Weil sie sich fast ausschließlich auf die Corona-Krise vorbereiten sollen, sehen die deutsche Krankenhäuser eine Pleitewelle auf sich zurollen. Die normalen Einnahmen durch planbare Operationen brächen weg, die Kosten nähmen in der Pandemie aber noch zu, etwa durch die Bestellung von Schutzausrüstung und Atemgeräten, kritisierte der Präsident der hessischen Krankenhausgesellschaft Christian Höftberger, gegenüber FAZ.NET: „Wir brauchen jetzt schnell und unbürokratisch Geld, sonst sind die Krankenhäuser insolvent, bevor die Krankheitswelle sie überhaupt erreicht.“
Allein in Hessen gebe es 130 Kliniken. Große Krankenhausträger gäben derzeit jeden Monat siebenstellige Beträge aus, um für Covid-19 gewappnet zu sein. „Denen fehlt es brutal an Liquidität“, sagt Höftberger. Hinzu kämen die Probleme in den Rehabilitationskliniken. Diese hätten derzeit keine normalen Patienten und somit keine Einnahmen, würden aber in Ersatzkrankenhäuser umgebaut, um die Intensivstationen zu entlasten. „Die schicken die Belegschaft in Kurzarbeit, aber trotzdem laufen die meisten Kosten ja weiter, das halten sie nicht lange aus, bevor sie dichtmachen müssen“, warnte Höftberger.

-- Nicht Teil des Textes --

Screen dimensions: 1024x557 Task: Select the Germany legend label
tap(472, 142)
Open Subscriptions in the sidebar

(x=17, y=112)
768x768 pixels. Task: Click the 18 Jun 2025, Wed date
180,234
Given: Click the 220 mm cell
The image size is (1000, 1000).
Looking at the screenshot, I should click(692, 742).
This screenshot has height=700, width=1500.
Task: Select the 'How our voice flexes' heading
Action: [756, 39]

Die zur Wochenmitte angekündigte Liquiditätsspritze der gesetzlichen Krankenversicherungen für die Krankenhäuser komme zu spät und sei zu bürokratisch, kritisierte der Verbandspräsident. Er schlägt stattdessen vor, sofort die riesigen Reserven im Gesundheitsfonds und in den Krankenkassen zur Krisenfinanzierung einzusetzen. Diese Rücklagen betragen etwa 30 Milliarden Euro.
Höftberger sagte: „Wir haben keine Zeit zu verlieren. Wir können die Pandemie nur überleben, wenn wir schnell und entschieden reagieren.“ Neben den Finanzhilfen bedürfe es auch eines „Abbaus des Bürokratiewahnsinns“. So kämen die Ärzte des Medizinischen Dienstes (MD) der Krankenkassen zur Fallbegutachtung nicht mehr in die Kliniken, sondern die Krankenhausmitarbeiter müssten die Akten ausdrucken, digitalisieren und an den MD schicken. „Das bindet Personal, das wir in der Corona-Krise dringend brauchen“, monierte Höftberger.
Er plädiert dafür, während der Ausnahmesituation vollständig auf die MD-Prüfungen zu verzichten. Dann könnten die etwa 2000 MD-Ärzte auch in der Krankenversorgung eingesetzt werden. „40 Prozent der ärztlichen Arbeitszeit geht für Bürokratie drauf, das können wir uns in diesen schwierigen Zeiten nicht leisten.“
Laut Helios, der größten privaten Klinikkette in Deutschland, ist es noch zu früh zu sagen, wie sich Corona auf das operative Geschäft auswirkt. „Wir wissen, dass es laufende Gespräche zu einem Rettungsschirm gibt. Derzeit liegt der Fokus aber auf dem Alltagsgeschäft, unsere Häuser und Mitarbeiter fit zu machen, für das, was noch kommt“, sagte eine Sprecherin des Unternehmens. Die Tochtergesellschaft des Gesundheitskonzerns Fresenius betreibt 86 Akuthäuser, 123 medizinische Versorgungszentren und sieben Präventionszentren in Deutschland und mit Quirónsalud weitere 51 Kliniken vorwiegend in Spanien. Helios könnte hierzulande 900 Intensivbetten mit entsprechenden Beatmungsgeräten bereitstellen und weitere 600 Betten dazu umwandeln. Zudem habe man unternehmensweit eine „mobile Einheit“ eingerichtet, die alle übrigen Beatmungsgeräte verzeichnet, die vorgehalten werden, um sie zu „Spitzenzeiten“ flexibel dorthin zu bringen, wo sie gebraucht werden, sagte die Sprecherin. Ein Krisenstab mit der Geschäftsführung und den leitenden Mitarbeitern aus verschiedenen Abteilungen tage täglich, auch in den jeweiligen Krankenhäusern gebe es Krisenstäbe. Schon vor einigen Wochen habe man die Pandemiepläne angepasst und die Mitarbeiter geschult. Wie viele geplante Operationen nun abgesagt werden, könne man noch nicht sagen.